Por possuir experiência e conhecimento dos cuidados que a referida ave deve ter, a taquaritinguense Ellen Furlani a alimentou com pintinhos abatidos e a manteve em um transporte específico para aves de rapina. Na segunda-feira (11), foi feito o contato com a chefe da unidade técnica do IBAMA em Ribeirão Preto (SP), Eliana Velocci, que passou todas as orientações dos procedimentos que deveriam ser adotados.

A coruja foi levada por Maristela e seu filho, o policial militar Fernando Cabrera, para o Hospital Veterinário Fábio Barreto (Bosque de Ribeirão) na manhã desta terça-feira, onde recebeu o tratamento médico adequado. Após avaliação, os especialistas informaram que a ave não tem condições de ser solta em seu habitat natural devido a uma laceração que ocasionou a perda da musculatura, tendo que ser submetida a um procedimento cirúrgico para amputação da asa. A partir daí, ela passará a fazer parte do plantel do Zoológico Fábio de Sá Barreto (o bosque onde ela está sendo tratada).

A coruja-orelhuda pertence a família Strigidae e em inglês é chamada de Striped Owl. Ela também  é conhecida popularmente como coruja-gato (devido as suas orelhas grandes), coruja-listrada e coruja-de-orelha. É uma espécie difícil de ser vista ou encontrada, por não gostar do ambiente urbano e ser um animal selvagem com vida noturna ativa e, segundo as informações, ainda não há suspeitas de como a coruja chegou até o local onde foi localizada. 

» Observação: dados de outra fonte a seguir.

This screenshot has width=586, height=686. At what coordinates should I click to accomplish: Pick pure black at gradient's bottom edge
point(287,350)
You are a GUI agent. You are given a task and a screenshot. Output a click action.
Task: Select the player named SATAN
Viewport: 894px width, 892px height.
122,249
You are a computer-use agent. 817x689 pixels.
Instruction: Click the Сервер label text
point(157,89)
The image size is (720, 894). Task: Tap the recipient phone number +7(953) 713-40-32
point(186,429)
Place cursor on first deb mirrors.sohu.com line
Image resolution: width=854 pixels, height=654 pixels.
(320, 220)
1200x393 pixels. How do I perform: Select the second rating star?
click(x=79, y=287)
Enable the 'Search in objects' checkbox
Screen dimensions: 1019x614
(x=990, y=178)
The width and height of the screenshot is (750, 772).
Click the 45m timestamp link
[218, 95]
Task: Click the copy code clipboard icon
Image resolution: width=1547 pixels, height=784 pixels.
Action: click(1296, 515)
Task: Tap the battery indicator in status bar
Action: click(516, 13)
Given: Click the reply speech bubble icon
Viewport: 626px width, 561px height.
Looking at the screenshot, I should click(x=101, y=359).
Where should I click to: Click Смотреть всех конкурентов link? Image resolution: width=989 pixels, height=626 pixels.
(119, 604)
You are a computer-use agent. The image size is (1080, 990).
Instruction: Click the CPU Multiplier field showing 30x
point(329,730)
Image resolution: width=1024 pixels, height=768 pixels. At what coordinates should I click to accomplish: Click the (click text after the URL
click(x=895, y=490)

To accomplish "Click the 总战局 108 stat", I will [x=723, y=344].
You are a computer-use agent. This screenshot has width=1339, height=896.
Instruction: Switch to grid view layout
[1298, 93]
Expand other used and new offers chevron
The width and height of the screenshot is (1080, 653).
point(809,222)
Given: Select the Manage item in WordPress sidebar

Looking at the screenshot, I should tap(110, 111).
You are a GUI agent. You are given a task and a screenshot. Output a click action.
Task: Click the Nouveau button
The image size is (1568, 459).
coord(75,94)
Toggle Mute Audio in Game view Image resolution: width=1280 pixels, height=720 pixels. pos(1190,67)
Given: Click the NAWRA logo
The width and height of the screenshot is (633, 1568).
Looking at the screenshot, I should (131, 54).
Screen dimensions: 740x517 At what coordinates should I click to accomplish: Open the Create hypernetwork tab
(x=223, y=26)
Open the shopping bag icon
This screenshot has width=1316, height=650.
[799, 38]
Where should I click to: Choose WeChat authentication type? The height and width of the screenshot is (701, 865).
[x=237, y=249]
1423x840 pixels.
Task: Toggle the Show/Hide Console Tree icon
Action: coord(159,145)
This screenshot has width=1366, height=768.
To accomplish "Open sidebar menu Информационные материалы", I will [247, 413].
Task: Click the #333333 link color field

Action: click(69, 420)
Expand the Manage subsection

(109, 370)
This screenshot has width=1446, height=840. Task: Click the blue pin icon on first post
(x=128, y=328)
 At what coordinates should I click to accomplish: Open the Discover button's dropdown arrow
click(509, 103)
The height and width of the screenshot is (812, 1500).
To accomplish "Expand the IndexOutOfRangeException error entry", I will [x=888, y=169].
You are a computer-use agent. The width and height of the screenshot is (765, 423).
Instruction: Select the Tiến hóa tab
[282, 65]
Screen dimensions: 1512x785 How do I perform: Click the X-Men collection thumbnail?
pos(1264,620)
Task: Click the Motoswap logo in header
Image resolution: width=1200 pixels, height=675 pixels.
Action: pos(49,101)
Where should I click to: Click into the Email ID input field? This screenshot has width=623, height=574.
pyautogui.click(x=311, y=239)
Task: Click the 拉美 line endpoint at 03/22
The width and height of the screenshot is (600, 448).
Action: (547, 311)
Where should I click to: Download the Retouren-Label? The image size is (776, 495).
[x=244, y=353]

Segundo o site DireitoNet, o tráfico de animais silvestres é o terceiro maior comércio ilegal do mundo, perdendo apenas para o tráfico de armas e drogas. Todos os anos, milhares de animais são retirados das matas para movimentarem esse mercado, sendo esse um dos maiores motivos de destruição no que tange à fauna brasileira. É um crime previsto no artigo 29 da Lei 9.605/98, podendo ser imputada uma penalização de seis meses a um ano de detenção, além de multa.